Un tesoro inagotable en el cielo… y en la tierra – P. Felipe Herrera

El evangelio de este domingo pone en boca de Jesús una exhortación a la vigilancia cristiana en clave de servicio. Es decir, el Señor nos llama a vivir desprendidos y entregados de tal forma que podamos acumular un tesoro que gozaremos en la vida que vendrá. Es una mirada escatológica, es decir, que nos hace pensar en el más allá y nos recuerda que nuestra existencia trasciende el tiempo actual. Se trata de una perspectiva que ha de recuperar con urgencia nuestra cultura, que rinde culto a la inmediatez olvidando que, al fin y al cabo, somos ciudadanos del cielo y no del suelo.

Así es, el Reino de Dios hallará su plenitud solo en la vida nueva que nos trae Cristo al final de los tiempos. Ahora bien, esta convicción nos urge a recordar que ese Reino comienza en la historia actual, en el aquí y ahora, especialmente en la práctica fraterna de la solidaridad que es la esencia de la justicia y, por consiguiente, de la paz. Ante esta conciencia renovada, nuestras acciones cotidianas, como un acto de caridad al migrante o de odio al adversario político, adquieren una dimensión eterna. Por eso, como invita el Señor, debemos estar con las vestiduras ceñidas, o sea, siempre listos para actuar según el amor hasta el extremo, como nos enseña el Evangelio.

Es cierto, Jesús nos habla de una retribución, pero su testimonio de vida nos lleva a un ámbito aún más pleno, que es el de la gratuidad, el de dar, mejor dicho, darse, sin esperar a cambio una compensación. Así lo realizó Él en la cruz, ofreciéndose a sí mismo por nosotros, solo por nuestro bien, sin esperar nada a cambio.

Contemplar a Jesús que, como el patrón del evangelio de hoy, Él mismo recogerá su túnica, los hará sentar a la mesa y se pondrá a servirlos, nos impulsa a un cambio de paradigma, superando la retribución transaccional por la gratuidad cristiana. Esto se puede poner en práctica en todos los ámbitos de la vida social y familiar, estableciendo relaciones y actuando no como quien espera recibir algo proporcional a cambio de una obra, sino como quien se goza en el simple hecho de que los demás también puedan gozar de la vida. Un signo del Reino eterno será que ya no haya quienes (sobre)vivan sometidos a la incertidumbre cotidiana de una existencia herida por la precariedad.

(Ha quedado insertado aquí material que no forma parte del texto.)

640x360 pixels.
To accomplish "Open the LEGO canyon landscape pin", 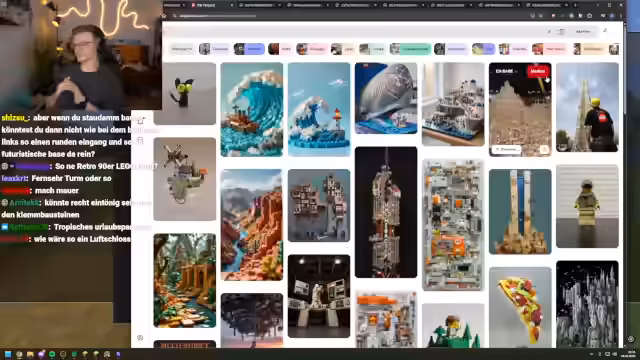I will 252,225.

Para cambiar de paradigma, los primeros responsables somos quienes hemos sido más bendecidos con medios para vivir, porque al que se le dio mucho, se le pedirá mucho; y al que se le confió mucho, se le reclamará mucho más.

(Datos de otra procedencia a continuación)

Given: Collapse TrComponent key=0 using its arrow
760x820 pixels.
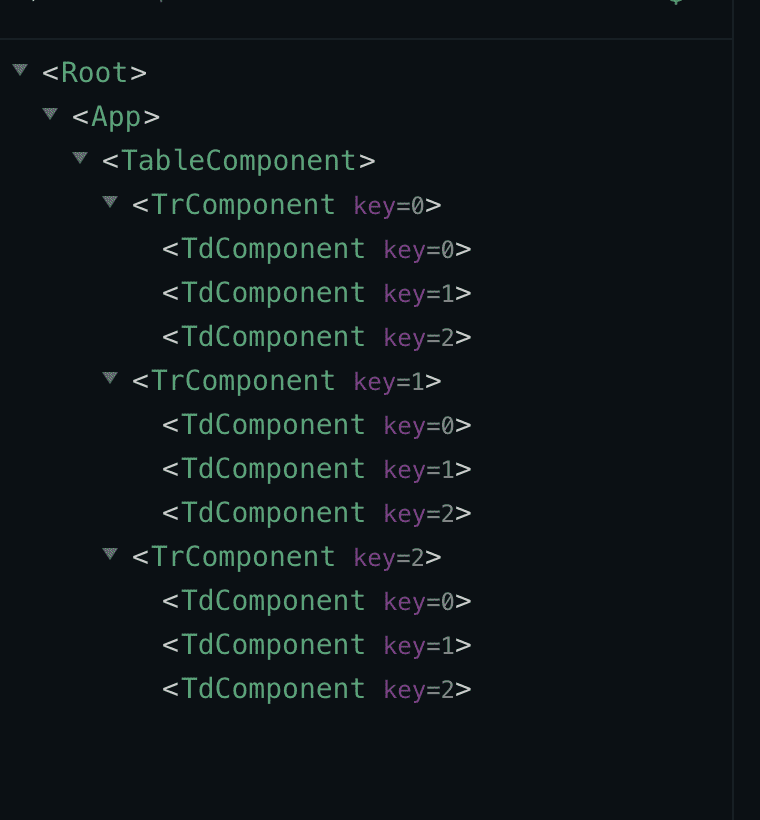Looking at the screenshot, I should click(x=110, y=202).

Así, aunque no existiera tal promesa de Jesús acerca de un tesoro inagotable en el cielo que nos espera en la eternidad, igual valdría la pena construir una sociedad donde cada cual pueda ser feliz, donde cada persona pueda desarrollarse plena y dignamente, donde cada quien pueda hacer la experiencia de ser Hijo de Dios, amando y siendo profundamente amado. La mejor noticia es que esa promesa e invitación a una eternidad gozosa junto a Dios y a nuestros hermanos sigue siempre en pie.